_PROVIDED DATA_:

══════════

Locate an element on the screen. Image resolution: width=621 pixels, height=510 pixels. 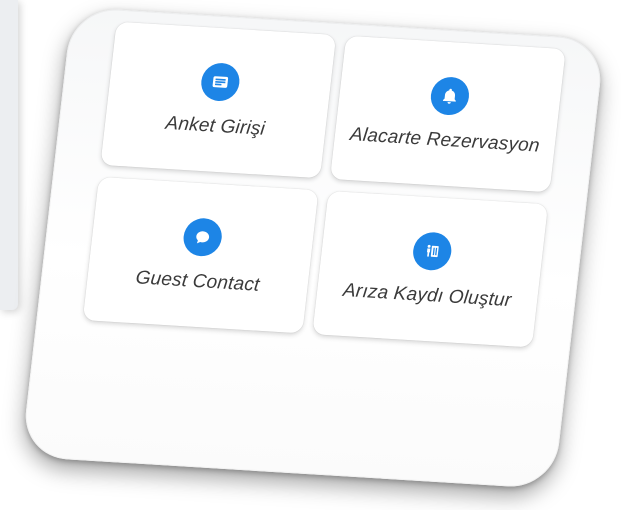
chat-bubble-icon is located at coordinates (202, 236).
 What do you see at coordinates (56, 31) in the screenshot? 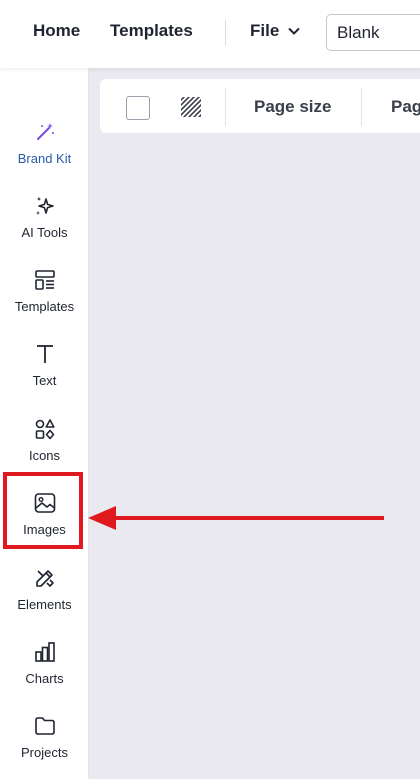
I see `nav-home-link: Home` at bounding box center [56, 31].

══════════

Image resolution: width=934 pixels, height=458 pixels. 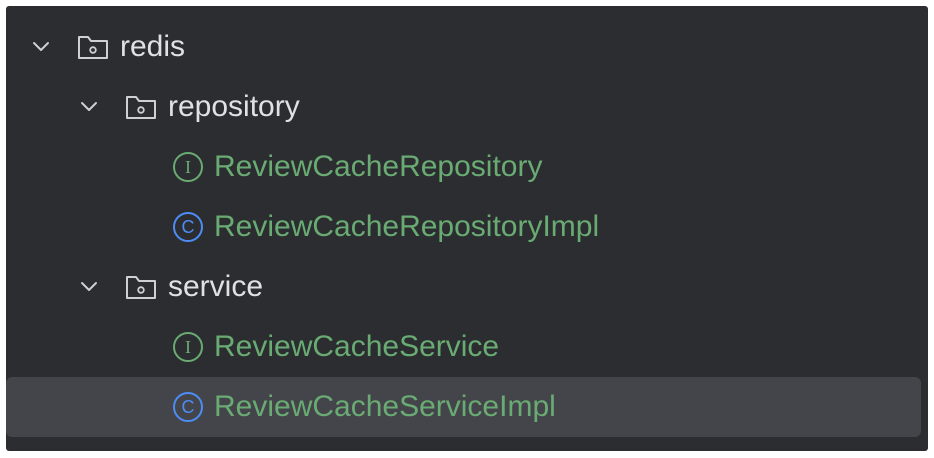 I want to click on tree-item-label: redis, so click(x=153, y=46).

══════════

_PROBLEM DESCRIPTION_: Update the entries starting at the line that contains "What do you" and ending at the line that contains "center [56, 31]." by changing "screenshot" to "screen capture" with nothing else altered. Output only those lines and leave the pictures out.

_THE ANSWER_:
 What do you see at coordinates (56, 31) in the screen capture? 
I see `nav-home-link: Home` at bounding box center [56, 31].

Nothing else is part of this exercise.